Stored data entries
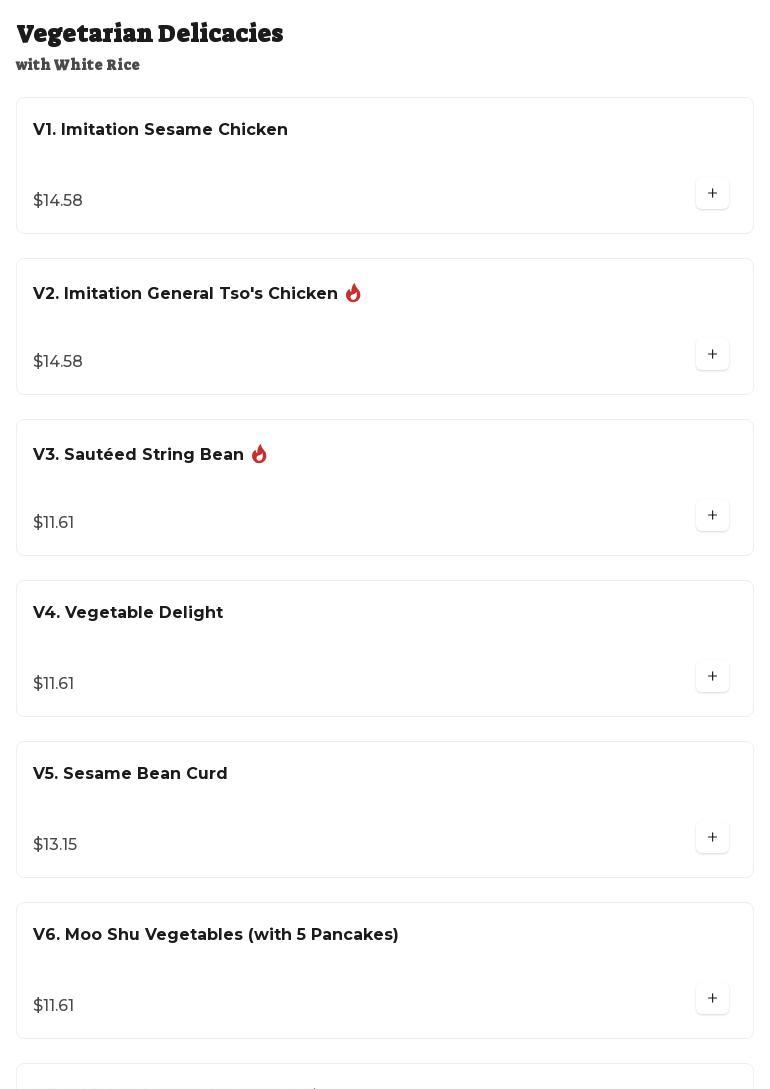Open V6. Moo Shu Vegetables title
Viewport: 770px width, 1089px height.
pyautogui.click(x=215, y=935)
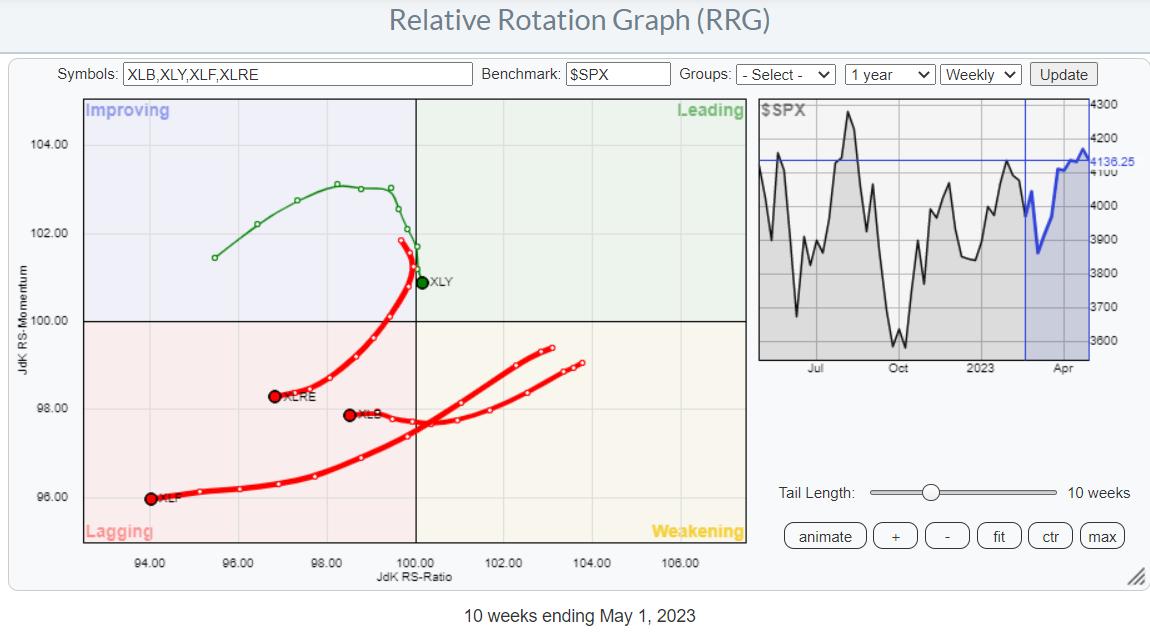Zoom out with the minus button

pyautogui.click(x=947, y=536)
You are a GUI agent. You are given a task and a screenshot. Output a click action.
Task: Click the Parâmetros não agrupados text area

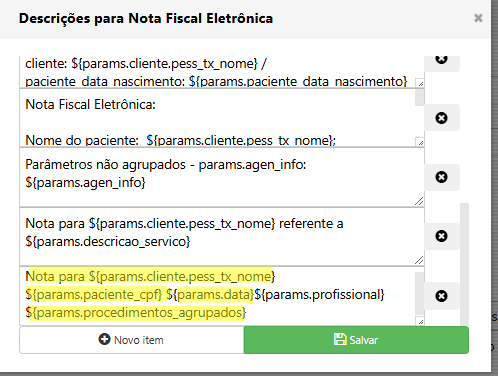click(x=222, y=177)
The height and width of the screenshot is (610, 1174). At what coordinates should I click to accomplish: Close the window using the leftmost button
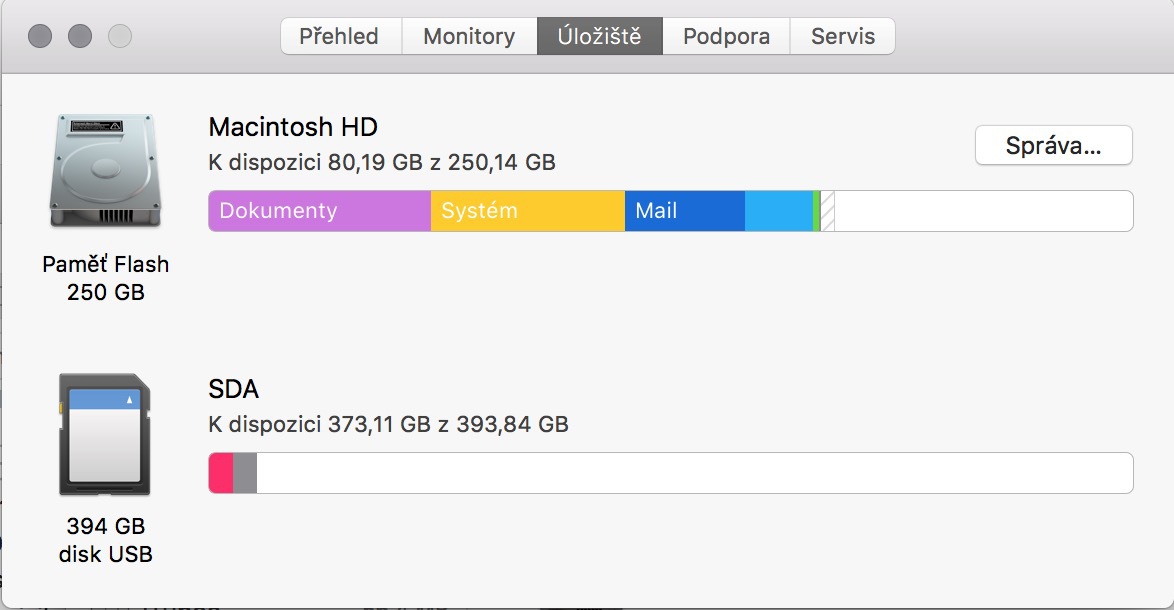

§ **YOUR GOAL**
All lines from the one that contains "You are a GUI" through the last line of the data should be retyped exactly, with the pictures left out.

§ **RESPONSE TO THIS EXERCISE**
You are a GUI agent. You are given a task and a screenshot. Output a click action.
Task: Click the Parâmetros não agrupados text area

click(x=222, y=177)
The height and width of the screenshot is (610, 1174). At what coordinates should I click to accomplish: Close the window using the leftmost button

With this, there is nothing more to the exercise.